----- Entries shown -----
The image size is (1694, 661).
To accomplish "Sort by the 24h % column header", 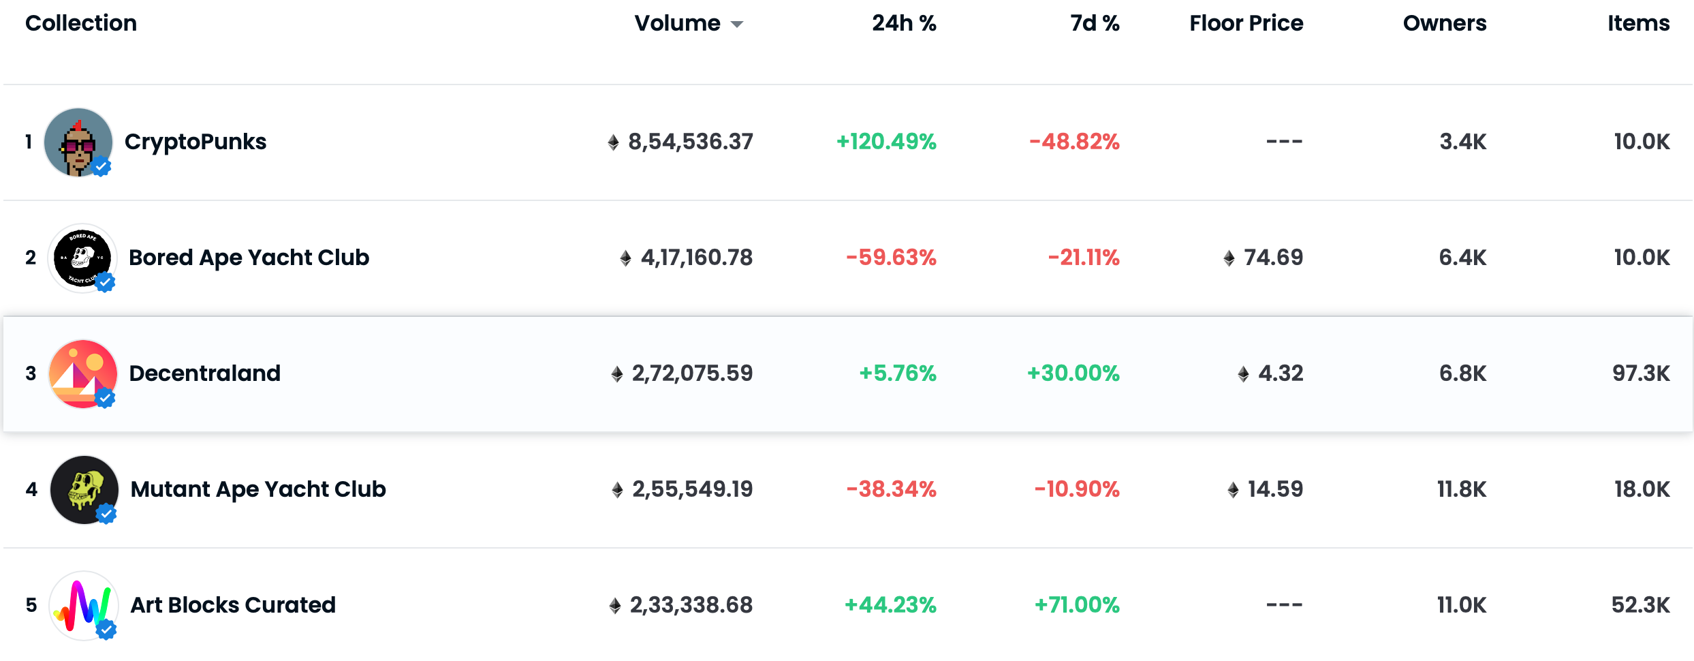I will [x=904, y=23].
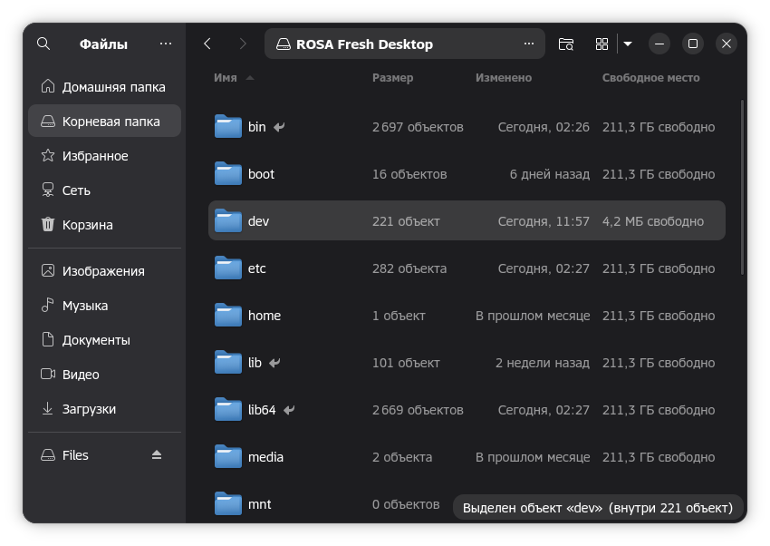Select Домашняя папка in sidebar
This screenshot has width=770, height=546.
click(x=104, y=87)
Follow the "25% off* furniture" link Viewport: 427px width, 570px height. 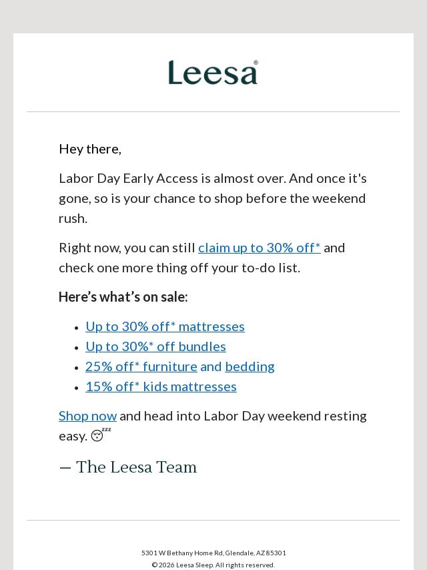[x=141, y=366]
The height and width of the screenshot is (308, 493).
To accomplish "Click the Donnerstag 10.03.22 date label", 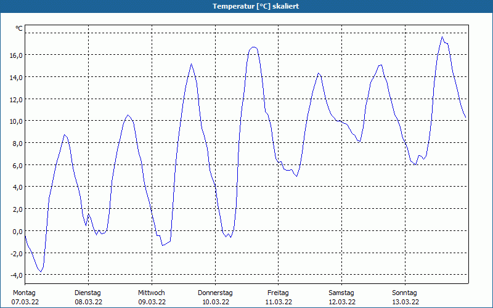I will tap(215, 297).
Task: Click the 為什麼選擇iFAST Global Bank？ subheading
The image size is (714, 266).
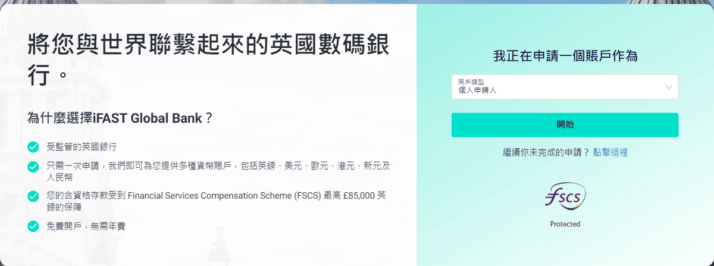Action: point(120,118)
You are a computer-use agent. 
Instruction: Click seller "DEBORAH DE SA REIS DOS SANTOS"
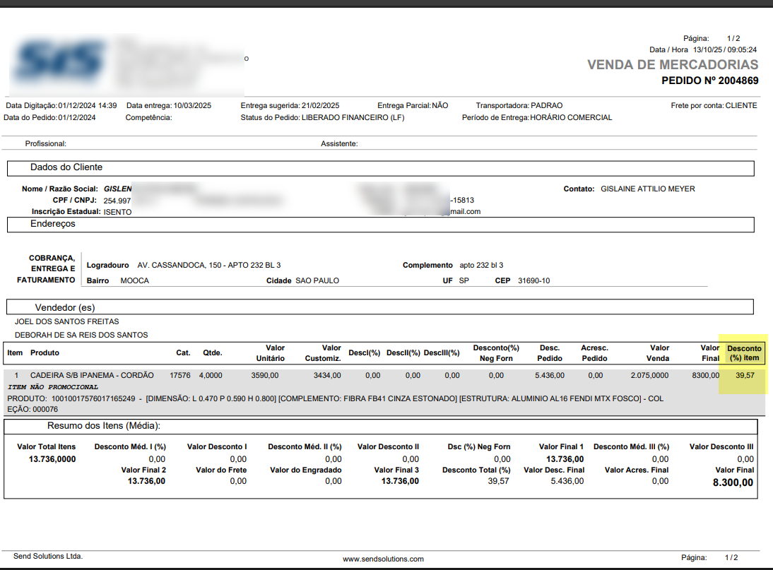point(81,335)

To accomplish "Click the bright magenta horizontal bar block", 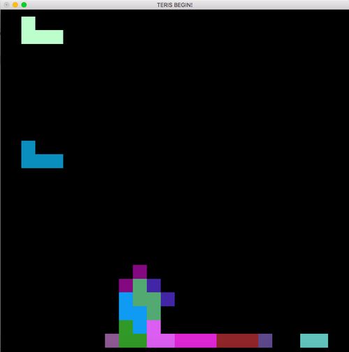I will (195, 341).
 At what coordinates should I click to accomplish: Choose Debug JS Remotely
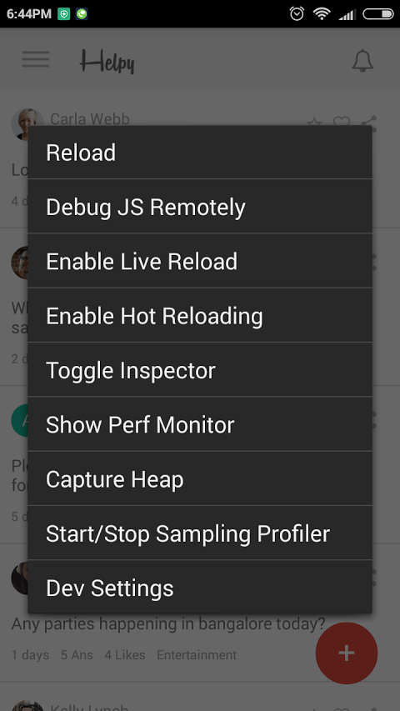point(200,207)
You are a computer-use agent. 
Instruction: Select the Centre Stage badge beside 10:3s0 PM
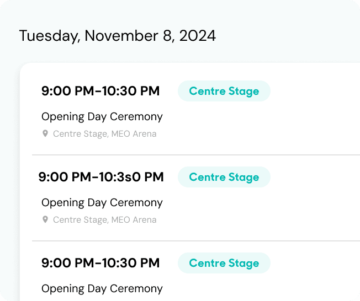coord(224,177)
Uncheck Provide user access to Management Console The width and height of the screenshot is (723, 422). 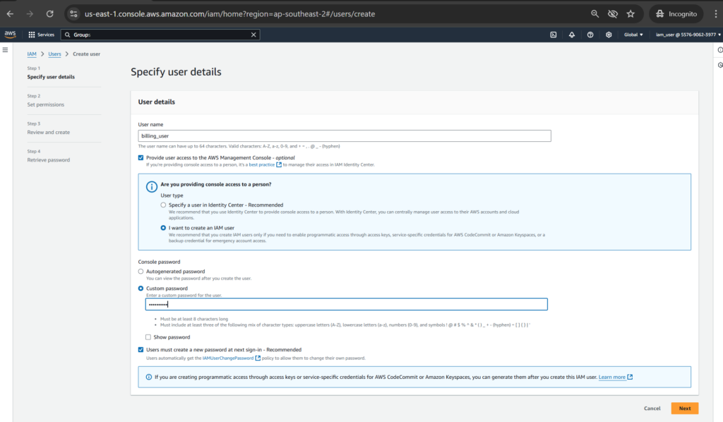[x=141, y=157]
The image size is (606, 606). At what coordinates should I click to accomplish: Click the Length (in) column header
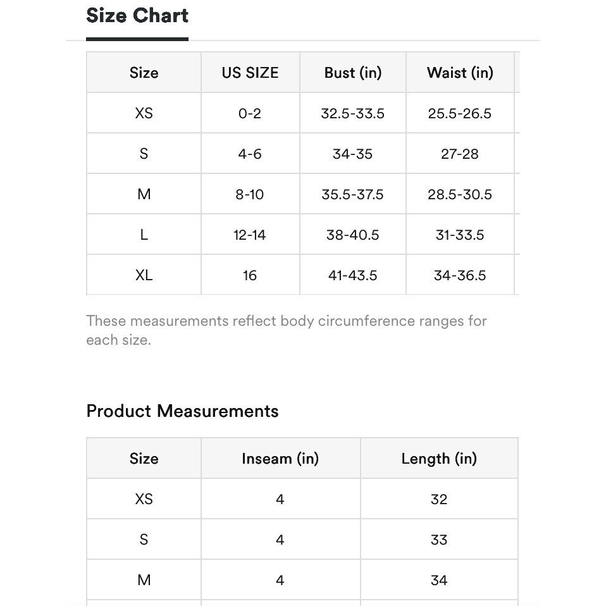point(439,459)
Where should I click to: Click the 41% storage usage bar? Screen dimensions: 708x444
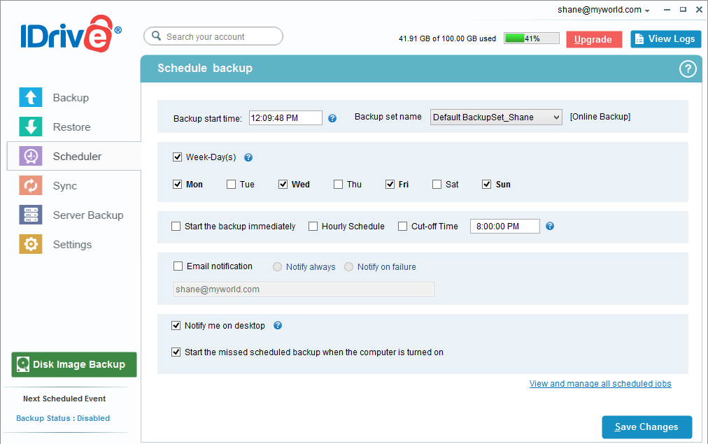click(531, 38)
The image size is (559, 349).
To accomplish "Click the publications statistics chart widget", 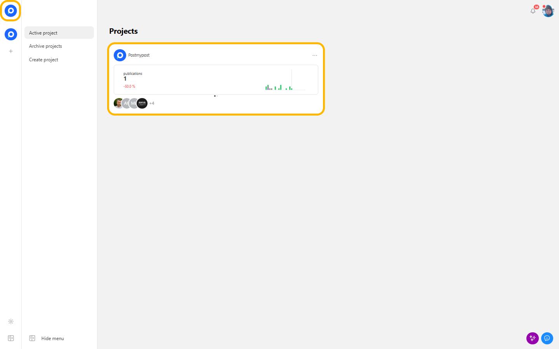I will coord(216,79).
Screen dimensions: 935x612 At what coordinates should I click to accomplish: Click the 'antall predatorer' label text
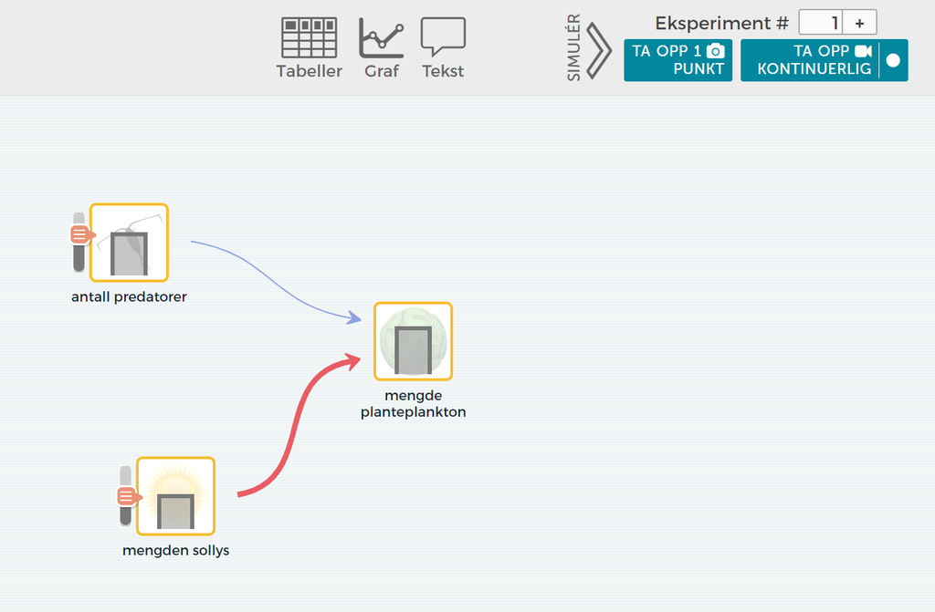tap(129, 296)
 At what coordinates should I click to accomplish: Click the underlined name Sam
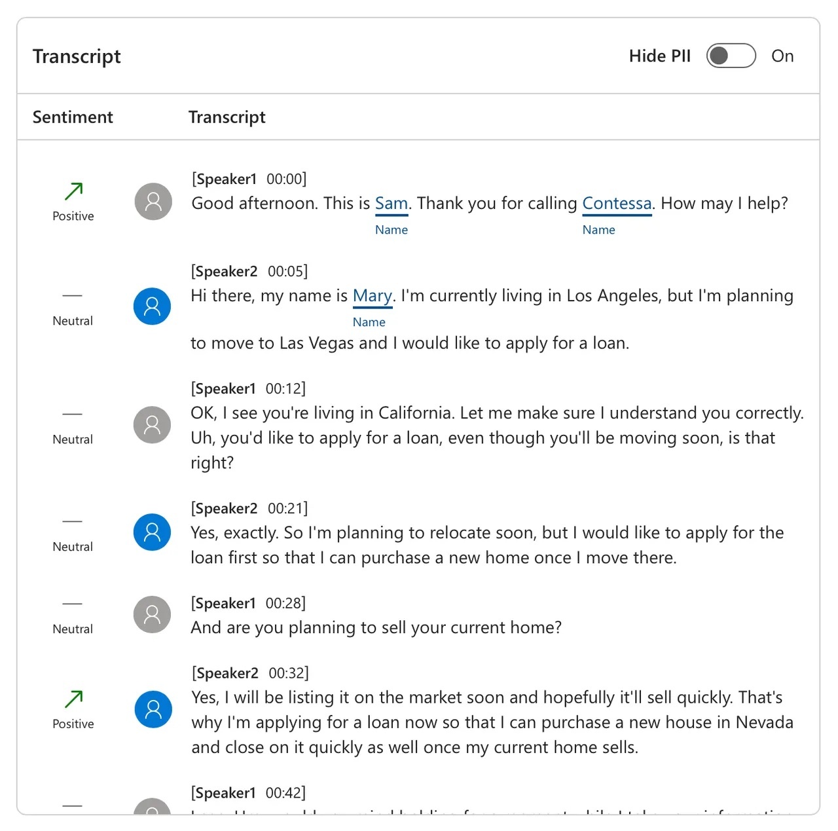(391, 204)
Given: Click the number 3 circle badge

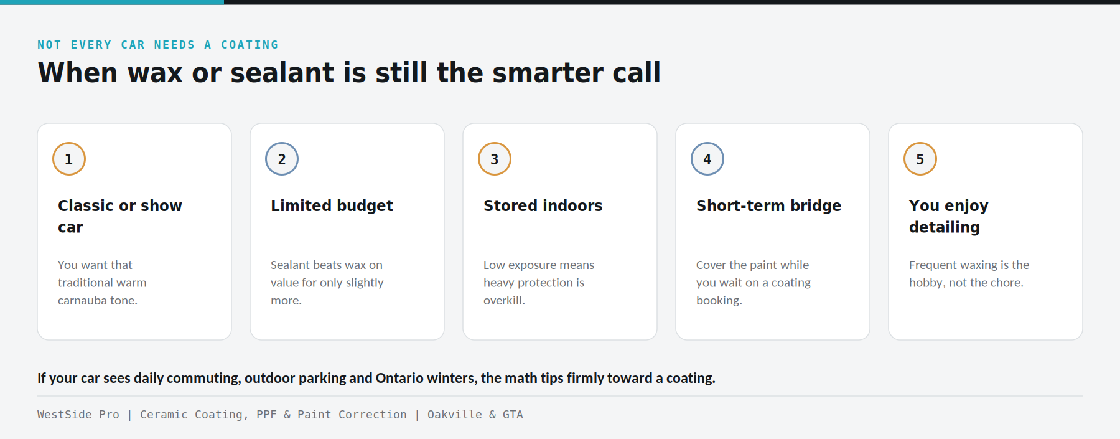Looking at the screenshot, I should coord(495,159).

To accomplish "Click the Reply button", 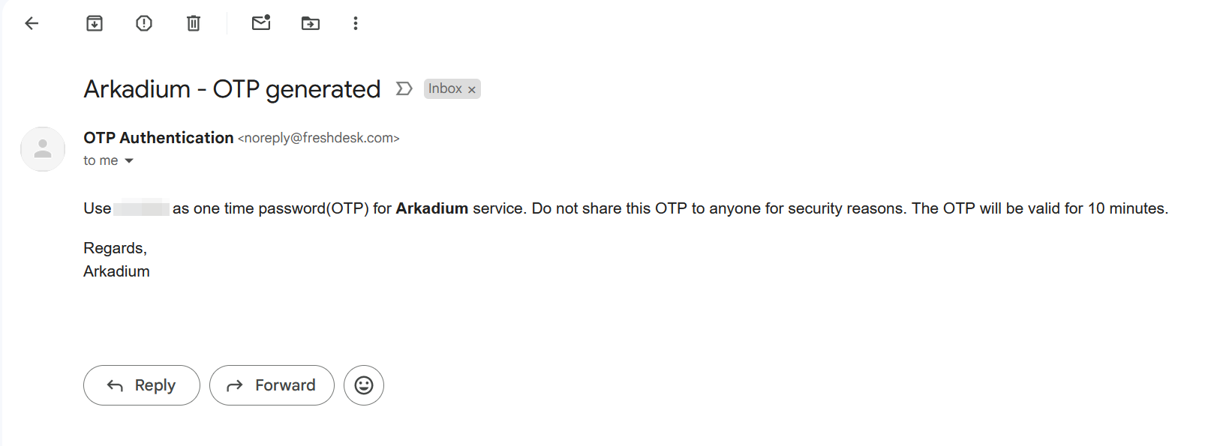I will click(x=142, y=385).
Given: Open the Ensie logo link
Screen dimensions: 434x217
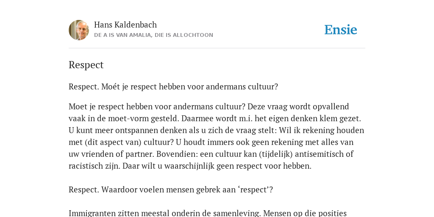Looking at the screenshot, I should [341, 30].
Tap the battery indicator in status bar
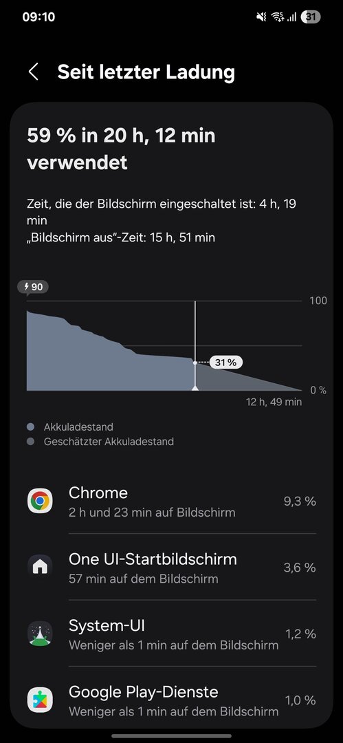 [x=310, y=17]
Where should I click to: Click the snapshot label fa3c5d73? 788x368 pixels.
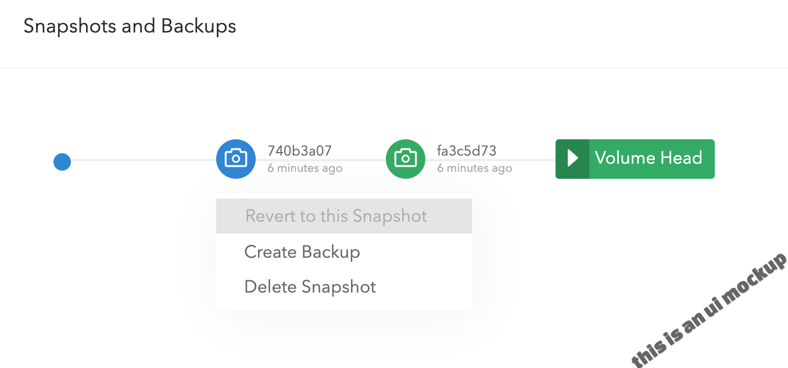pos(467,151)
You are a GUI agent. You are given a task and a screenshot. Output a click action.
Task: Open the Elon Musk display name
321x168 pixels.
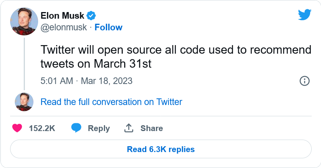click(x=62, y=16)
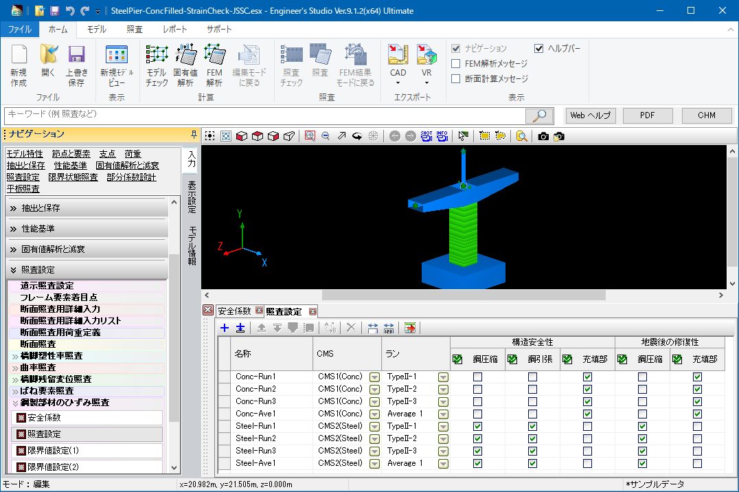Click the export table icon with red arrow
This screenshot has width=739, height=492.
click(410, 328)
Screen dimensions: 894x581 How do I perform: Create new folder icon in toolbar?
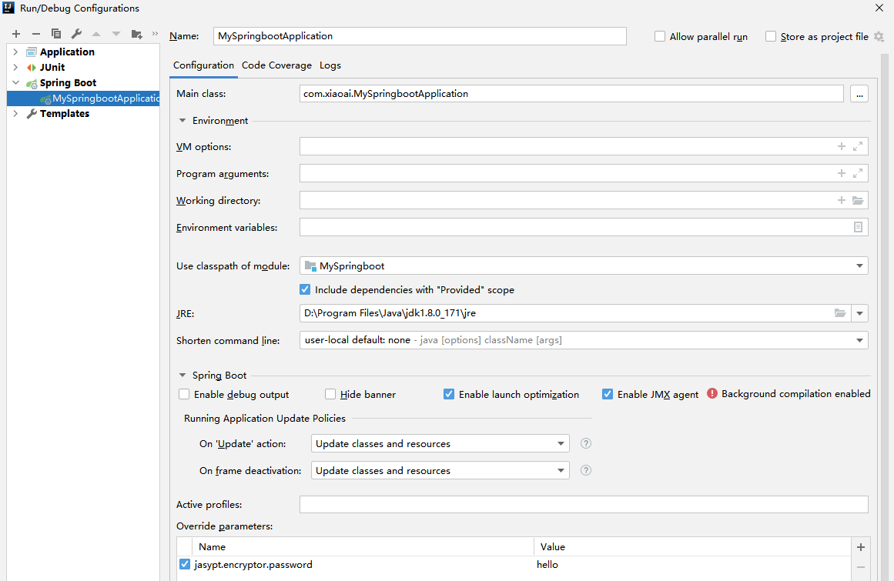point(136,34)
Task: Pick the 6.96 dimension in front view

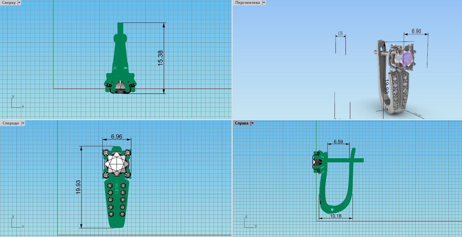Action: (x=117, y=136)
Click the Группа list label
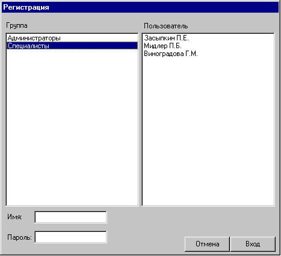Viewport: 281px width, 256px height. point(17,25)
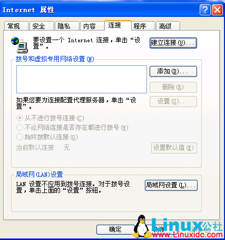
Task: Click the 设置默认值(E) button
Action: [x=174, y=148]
-----
**Activity:** Pictures should be omitted. Please return exactly the lines from the line that holds "You are a GUI" through the end of the records.

**Written answer:**
You are a GUI agent. You are given a task and a screenshot. Output a click action.
Task: Open the Elon Musk display name
321x168 pixels.
click(x=62, y=16)
Click the export table icon with red arrow
This screenshot has width=739, height=492.
click(410, 328)
Screen dimensions: 894x581 How do I perform: Create new folder icon in toolbar?
point(136,34)
Task: Pick the 6.96 dimension in front view

Action: (x=117, y=136)
Click the Группа list label
Viewport: 281px width, 256px height. point(17,25)
Task: Click the 设置默认值(E) button
Action: [x=174, y=148]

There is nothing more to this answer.